WORK ORDER:
The string "link" may appear in lines of the listing. Report each line where it does.

TASK DATA:
◇ ◇ ◇ ◇ ◇ ◇ ◇
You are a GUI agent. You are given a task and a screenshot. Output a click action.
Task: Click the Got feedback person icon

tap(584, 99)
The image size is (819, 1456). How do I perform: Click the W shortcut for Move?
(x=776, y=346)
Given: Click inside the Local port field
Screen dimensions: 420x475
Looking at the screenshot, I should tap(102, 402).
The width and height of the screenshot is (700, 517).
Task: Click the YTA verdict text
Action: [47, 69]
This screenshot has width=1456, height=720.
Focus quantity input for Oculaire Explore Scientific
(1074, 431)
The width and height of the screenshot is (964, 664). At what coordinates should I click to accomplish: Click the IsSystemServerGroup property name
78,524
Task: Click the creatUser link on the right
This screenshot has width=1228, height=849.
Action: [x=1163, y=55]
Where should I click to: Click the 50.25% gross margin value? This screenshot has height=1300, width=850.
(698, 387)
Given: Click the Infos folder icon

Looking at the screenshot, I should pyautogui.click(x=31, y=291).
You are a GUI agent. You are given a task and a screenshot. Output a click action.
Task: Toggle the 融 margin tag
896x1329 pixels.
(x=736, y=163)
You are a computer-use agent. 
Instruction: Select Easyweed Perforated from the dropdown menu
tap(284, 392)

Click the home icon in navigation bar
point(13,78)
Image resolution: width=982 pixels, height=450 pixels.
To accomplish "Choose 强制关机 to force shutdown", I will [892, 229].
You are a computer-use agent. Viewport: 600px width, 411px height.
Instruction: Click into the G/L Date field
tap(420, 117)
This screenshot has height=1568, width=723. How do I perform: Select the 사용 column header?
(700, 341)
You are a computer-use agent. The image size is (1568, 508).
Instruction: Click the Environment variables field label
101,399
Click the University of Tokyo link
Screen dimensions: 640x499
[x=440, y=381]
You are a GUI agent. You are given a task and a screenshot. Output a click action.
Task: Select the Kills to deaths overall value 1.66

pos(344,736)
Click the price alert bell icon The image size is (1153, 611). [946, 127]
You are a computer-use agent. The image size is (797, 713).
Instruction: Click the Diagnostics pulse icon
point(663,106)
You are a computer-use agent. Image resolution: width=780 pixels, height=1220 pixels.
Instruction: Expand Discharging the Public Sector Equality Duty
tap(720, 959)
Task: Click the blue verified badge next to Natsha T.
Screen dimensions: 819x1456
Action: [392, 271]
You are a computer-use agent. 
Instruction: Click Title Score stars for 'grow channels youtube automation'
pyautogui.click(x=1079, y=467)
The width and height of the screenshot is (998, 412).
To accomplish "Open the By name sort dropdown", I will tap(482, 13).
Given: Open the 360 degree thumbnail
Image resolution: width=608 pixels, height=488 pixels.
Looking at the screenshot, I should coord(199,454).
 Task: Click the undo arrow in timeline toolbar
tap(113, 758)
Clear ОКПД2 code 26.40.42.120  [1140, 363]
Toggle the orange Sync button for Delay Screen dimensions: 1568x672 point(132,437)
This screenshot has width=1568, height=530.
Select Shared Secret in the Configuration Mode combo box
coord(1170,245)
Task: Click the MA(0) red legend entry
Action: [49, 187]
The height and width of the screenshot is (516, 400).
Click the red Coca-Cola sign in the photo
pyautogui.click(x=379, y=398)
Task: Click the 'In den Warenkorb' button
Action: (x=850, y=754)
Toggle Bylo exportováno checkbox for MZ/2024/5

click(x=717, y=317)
◇ ◇ ◇ ◇ ◇ ◇ ◇
WRITTEN REPLY:
Task: Click the creatUser link on the right
Click the University of Tokyo link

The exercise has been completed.